For then the printer's press would suffer more.
Their pamphleteers each day their venom spit;
They thrive by treason, and we starve by wit.
Confess the truth, which of you has not laid
Four farthings out to buy the Hatfield Maid?
[367]
Or, which is duller yet, and more would spite us,
Democritus his wars with Heraclitus?
[368]
Such are the authors, who have run us down,
And exercised you critics of the town.
Yet these are pearls to your lampooning rhimes,
Ye abuse yourselves more dully than the times.
Scandal, the glory of the English nation,
Is worn to rags, and scribbled out of fashion;
Such harmless thrusts, as if, like fencers wise,
They had agreed their play before their prize.

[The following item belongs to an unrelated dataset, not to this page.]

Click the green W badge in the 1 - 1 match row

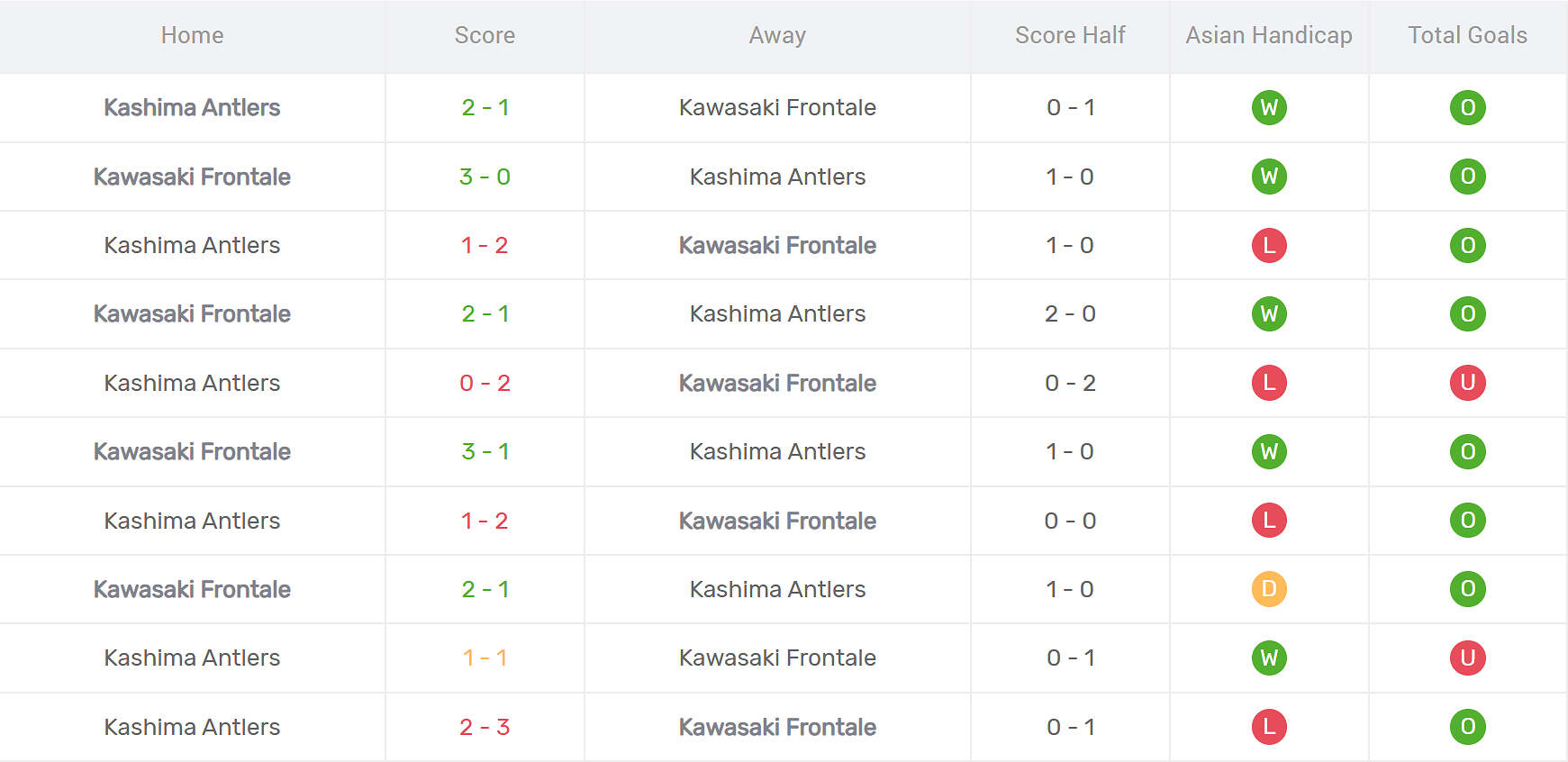1269,658
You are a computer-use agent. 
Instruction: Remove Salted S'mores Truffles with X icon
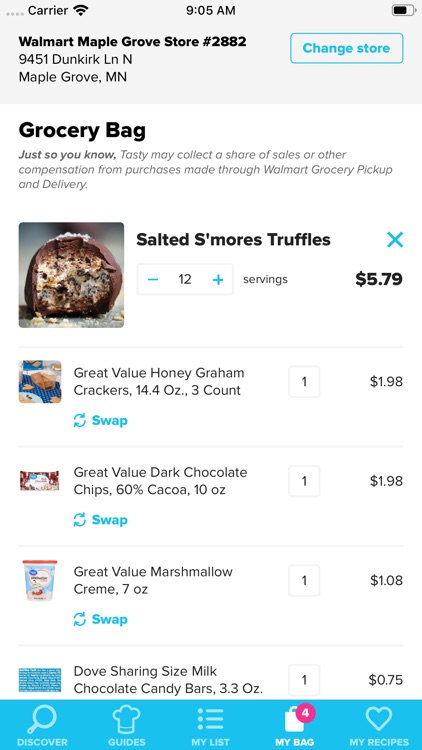coord(395,240)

Faith, they may hang their harps upon their willows;
'Tis just like children when they box with pillows.
Then put an end to civil wars, for shame!
Let each knight-errant, who has wronged a dame,
Throw down his pen, and give her, as he can,
The satisfaction of a gentleman.
PROLOGUE
TO HIS
ROYAL HIGHNESS,
UPON HIS
FIRST APPEARANCE AT THE DUKE'S THEATRE AFTER HIS
RETURN FROM SCOTLAND.
SPOKEN BY MR SMITH, 21st APRIL, 1682.
The Duke's return from Scotland, and the shock which it gave to the
schemes of Shaftesbury and the Exclusionists, has been mentioned at
length in the Notes to the Second Part of "Absalom and Achitophel,"
Vol. ix. p. 402. The passage upon which the note is given, agrees
with this Prologue, in representing the secret enemies of the Duke of
York as anxiously pressing forwards to greet his return:
While those that sought his absence to betray,
Press first, their nauseous false respects to pay;
Him still the officious hypocrites molest,
And with malicious duty break his rest.
Vol. ix. p. 344.
The date of the Prologue, and the name of the speaker, are marked
on a copy in Mr Luttrell's collection.
In those cold regions which no summers cheer,
Where brooding darkness covers half the year,
To hollow caves the shivering natives go,
Bears range abroad, and hunt in tracks of snow.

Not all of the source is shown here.